There is also the geopolitical context. Salah has fought fiercely since adopting a global logo to remain independent of any religion, country or government. He needs to be judged as a footballer, more than by where he comes from or his religion – those points influence who he is.

Given the very important importance of football in Saudi Arabia’s “Vision 2030 strategy”, moving there would jeopardize its sense of “otherness” and an extension of the state apparatus.

While in Europe it is believed that the most famous Arab footballer on the planet would take advantage of the possibility of returning “home”, Saudi Arabia is Salah’s homeland. He is a regional rival and, according to many Egyptians, a country is seeking to supplant him as the cultural center of the Islamic world. Moving there would necessarily make it more popular.

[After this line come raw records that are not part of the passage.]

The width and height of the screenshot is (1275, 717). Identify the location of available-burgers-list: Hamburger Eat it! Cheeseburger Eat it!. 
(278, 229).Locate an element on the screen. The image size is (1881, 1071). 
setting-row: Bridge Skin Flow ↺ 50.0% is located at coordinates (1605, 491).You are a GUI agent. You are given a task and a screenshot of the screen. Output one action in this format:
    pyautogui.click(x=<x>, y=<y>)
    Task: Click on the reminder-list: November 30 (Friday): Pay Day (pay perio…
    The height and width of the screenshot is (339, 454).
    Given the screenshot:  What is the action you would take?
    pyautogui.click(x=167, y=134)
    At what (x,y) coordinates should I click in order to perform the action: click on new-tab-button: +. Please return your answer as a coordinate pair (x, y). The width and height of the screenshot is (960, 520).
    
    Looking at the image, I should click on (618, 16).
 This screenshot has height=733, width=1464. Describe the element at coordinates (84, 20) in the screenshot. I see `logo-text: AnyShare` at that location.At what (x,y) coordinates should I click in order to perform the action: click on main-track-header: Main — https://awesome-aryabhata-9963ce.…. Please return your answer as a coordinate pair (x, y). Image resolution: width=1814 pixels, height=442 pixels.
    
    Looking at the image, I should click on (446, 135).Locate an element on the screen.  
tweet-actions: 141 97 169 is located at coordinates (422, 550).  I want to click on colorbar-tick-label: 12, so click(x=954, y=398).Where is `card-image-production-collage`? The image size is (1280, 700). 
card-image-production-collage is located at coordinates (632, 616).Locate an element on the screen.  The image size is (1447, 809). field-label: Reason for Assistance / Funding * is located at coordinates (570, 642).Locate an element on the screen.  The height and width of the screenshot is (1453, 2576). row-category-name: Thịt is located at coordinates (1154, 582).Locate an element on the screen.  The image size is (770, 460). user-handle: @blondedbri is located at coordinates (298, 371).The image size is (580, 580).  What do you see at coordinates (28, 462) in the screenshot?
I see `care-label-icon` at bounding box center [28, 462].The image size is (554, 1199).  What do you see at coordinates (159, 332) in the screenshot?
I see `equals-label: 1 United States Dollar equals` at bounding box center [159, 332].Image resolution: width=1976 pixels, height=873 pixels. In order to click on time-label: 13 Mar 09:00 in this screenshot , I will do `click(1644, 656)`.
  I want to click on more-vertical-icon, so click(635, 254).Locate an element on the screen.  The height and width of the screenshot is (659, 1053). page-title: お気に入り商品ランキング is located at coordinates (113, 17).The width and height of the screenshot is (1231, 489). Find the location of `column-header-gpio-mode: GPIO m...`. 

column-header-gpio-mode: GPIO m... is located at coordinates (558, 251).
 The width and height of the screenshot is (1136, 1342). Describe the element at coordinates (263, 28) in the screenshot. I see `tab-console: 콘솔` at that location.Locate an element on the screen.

Salah may also have reservations about the meaning of football in the Saudi Pro League, especially if he continues to perform well. The infrastructure in Saudi Arabia is still catching up and Benzema is frustrated.

Salah can also easily locate a horny offer from the United States. Currently, much of their logo faces west. Lionel Messi is here and the 2026 World Cup, co-hosted in the United States, is approaching, and Egypt is certain to qualify.

Although he would not earn as much money as in Saudi Arabia, a move to Major League Soccer would allow him to play in a department more advanced in his development while also living a lifestyle similar to that of England.